Background information
- Origin: Sweden
- Genres: heavy metal Folk rock Folk metal (later)
- Years active: 2001–present
- Labels: Dead End Exit, Napalm Records
- Members: Patrik Rimmerfors; Niklas Rimmerfors; Lennart Specht; Thomas Antonsson; Esko Salow;
- Past members: Per-Owe Solvelius
- Website: www.fejd.se

= Fejd =

Swedish folk band

Fejd is a Swedish folk metal band formed in 2001.

== History ==
In 2001, Patrik and Niklas Rimmerfors (both once played as a duo under the name Rimmerfors) joined forces with their musicians Lennart Specht, Thomas Antonsson and Esko Salow to form the band Fejd. Specht, Antonsson and Salow also played together in Pathos and Nostradameus. The band made their first appearances in 2002. After three self-produced demos and EPs, their debut album Storm was released via Napalm Records in 2009. In the same year, the band participated in Wacken Open Air.

In 2022 the band participated in Sweden Rock Festival and Hellfest Open Air.

## Given entries

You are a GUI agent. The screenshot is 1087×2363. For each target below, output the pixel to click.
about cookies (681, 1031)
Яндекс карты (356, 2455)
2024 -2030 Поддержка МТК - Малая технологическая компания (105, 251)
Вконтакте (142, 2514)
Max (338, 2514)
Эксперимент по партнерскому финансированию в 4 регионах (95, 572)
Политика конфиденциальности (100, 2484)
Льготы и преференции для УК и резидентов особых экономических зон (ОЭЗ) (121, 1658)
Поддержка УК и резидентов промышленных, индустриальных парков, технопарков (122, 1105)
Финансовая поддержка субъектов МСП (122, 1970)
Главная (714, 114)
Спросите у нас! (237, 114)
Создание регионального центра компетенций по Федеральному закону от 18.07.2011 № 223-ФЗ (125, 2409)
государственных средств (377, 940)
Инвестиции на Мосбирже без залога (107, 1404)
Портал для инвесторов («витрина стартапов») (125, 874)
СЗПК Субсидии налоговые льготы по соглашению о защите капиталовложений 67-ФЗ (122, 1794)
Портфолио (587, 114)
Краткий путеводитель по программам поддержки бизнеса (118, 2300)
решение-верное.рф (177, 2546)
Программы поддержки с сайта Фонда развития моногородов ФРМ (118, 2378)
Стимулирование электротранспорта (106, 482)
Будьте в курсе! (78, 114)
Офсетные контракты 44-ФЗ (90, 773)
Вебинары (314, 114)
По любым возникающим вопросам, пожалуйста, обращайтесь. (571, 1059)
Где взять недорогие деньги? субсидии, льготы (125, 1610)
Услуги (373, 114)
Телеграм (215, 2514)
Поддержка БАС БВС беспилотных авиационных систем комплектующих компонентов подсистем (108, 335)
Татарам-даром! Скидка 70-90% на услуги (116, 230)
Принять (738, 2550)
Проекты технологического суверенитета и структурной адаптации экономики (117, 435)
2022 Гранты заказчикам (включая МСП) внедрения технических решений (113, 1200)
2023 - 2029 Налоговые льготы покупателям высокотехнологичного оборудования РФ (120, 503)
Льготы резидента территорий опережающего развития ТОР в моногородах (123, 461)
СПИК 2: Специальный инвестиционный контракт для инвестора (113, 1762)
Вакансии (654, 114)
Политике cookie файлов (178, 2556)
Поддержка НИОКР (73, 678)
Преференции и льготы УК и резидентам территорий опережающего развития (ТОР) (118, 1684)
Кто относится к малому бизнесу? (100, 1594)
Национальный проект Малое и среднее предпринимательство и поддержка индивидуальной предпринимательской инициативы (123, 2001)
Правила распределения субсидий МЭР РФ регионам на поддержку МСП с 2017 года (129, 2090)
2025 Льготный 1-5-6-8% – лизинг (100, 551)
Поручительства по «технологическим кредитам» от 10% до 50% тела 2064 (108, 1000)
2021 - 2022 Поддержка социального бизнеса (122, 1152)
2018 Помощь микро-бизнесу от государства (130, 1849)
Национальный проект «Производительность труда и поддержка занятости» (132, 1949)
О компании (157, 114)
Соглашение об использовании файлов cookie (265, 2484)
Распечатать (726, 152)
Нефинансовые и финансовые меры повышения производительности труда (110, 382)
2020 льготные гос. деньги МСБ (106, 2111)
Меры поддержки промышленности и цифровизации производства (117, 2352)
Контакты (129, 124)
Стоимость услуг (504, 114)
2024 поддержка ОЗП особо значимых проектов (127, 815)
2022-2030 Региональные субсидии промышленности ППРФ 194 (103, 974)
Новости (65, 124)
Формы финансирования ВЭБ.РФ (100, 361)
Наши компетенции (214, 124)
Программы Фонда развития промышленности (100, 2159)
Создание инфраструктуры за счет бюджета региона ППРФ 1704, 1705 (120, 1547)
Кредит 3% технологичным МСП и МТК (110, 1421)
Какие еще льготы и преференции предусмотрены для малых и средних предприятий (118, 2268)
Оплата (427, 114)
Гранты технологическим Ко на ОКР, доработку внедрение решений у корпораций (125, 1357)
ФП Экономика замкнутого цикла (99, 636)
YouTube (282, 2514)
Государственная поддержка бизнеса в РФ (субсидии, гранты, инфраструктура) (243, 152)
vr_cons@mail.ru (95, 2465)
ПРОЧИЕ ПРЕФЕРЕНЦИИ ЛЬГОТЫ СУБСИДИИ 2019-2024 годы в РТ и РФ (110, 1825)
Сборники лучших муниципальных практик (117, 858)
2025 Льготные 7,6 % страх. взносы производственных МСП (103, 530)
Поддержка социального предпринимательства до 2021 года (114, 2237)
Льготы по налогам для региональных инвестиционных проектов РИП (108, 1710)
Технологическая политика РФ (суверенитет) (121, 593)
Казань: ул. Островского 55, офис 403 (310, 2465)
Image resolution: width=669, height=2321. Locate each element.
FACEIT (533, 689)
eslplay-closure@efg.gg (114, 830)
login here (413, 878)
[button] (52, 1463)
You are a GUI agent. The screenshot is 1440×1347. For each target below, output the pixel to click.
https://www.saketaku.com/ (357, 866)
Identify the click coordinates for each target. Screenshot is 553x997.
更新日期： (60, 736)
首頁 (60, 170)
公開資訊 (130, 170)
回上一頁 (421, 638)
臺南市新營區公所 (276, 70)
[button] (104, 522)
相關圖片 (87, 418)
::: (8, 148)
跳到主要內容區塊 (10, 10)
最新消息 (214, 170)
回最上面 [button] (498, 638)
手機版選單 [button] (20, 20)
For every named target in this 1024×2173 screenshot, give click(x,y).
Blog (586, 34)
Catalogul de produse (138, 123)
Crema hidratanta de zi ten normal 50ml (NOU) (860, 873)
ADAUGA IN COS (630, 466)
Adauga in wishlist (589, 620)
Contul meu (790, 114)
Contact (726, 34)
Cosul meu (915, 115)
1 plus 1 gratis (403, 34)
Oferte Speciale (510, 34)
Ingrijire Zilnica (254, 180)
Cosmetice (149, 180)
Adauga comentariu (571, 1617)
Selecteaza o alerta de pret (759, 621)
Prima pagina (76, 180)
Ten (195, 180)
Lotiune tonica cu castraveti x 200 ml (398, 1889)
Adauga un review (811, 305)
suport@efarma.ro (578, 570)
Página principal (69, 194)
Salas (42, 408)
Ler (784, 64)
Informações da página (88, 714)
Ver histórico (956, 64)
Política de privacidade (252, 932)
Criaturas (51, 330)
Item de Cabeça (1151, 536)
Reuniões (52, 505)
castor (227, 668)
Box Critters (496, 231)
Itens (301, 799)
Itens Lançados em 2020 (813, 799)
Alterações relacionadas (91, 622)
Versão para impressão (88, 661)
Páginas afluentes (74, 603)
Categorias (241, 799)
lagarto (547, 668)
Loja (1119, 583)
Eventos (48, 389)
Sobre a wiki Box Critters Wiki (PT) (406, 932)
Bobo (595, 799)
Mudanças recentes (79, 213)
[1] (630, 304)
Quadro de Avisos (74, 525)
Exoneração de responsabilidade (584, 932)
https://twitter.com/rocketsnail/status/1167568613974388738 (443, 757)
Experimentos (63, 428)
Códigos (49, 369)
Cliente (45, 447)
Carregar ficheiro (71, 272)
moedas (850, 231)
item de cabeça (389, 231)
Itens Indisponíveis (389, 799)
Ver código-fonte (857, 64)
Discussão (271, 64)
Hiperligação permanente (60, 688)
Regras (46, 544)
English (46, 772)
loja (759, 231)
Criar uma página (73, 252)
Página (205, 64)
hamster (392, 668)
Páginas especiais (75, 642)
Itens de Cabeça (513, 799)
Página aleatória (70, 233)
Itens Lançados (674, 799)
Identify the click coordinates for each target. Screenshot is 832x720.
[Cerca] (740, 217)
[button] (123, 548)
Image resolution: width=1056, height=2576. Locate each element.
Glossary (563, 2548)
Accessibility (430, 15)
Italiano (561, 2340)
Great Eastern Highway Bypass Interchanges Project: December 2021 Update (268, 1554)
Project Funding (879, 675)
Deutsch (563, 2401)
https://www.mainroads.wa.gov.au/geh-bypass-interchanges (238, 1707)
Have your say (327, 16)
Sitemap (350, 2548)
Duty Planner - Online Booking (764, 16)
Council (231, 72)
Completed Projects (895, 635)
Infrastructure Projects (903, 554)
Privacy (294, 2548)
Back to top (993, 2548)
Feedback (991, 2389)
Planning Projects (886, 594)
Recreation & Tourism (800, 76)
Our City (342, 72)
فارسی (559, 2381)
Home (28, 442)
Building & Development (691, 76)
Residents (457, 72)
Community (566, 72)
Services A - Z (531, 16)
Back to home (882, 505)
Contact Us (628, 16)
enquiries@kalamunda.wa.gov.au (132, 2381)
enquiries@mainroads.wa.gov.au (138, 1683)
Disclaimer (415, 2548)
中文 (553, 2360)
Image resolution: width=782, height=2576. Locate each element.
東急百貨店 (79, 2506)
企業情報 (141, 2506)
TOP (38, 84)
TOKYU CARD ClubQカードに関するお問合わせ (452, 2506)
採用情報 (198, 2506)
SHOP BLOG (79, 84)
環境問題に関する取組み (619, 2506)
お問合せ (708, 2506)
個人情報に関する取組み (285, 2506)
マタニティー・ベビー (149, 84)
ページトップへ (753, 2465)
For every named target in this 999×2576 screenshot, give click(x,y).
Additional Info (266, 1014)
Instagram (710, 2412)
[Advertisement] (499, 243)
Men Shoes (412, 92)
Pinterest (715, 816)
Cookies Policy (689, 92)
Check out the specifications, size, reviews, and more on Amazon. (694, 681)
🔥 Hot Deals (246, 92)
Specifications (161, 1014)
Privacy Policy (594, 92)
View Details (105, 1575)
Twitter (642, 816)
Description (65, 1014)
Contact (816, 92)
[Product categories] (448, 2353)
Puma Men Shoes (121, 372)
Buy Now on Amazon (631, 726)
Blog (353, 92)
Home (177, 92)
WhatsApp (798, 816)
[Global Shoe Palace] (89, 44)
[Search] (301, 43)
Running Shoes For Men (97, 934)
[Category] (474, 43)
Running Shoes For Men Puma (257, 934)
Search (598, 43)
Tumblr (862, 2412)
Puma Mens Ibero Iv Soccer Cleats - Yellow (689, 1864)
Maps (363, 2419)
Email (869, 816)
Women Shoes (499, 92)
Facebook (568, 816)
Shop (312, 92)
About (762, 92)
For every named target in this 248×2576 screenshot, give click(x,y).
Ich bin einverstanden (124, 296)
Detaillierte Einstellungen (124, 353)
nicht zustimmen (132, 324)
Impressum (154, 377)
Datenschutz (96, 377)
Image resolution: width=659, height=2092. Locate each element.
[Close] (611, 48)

## What you should do
According to the Fejd profile, why did Patrik and Niklas Rimmerfors join forces with Lennart Specht, Thomas Antonsson and Esko Salow in 2001? Explain in one to three sentences. The records have no connection to the text.

## Answer to the exercise
They joined forces to form the band Fejd. Patrik and Niklas Rimmerfors had once played as a duo under the name Rimmerfors.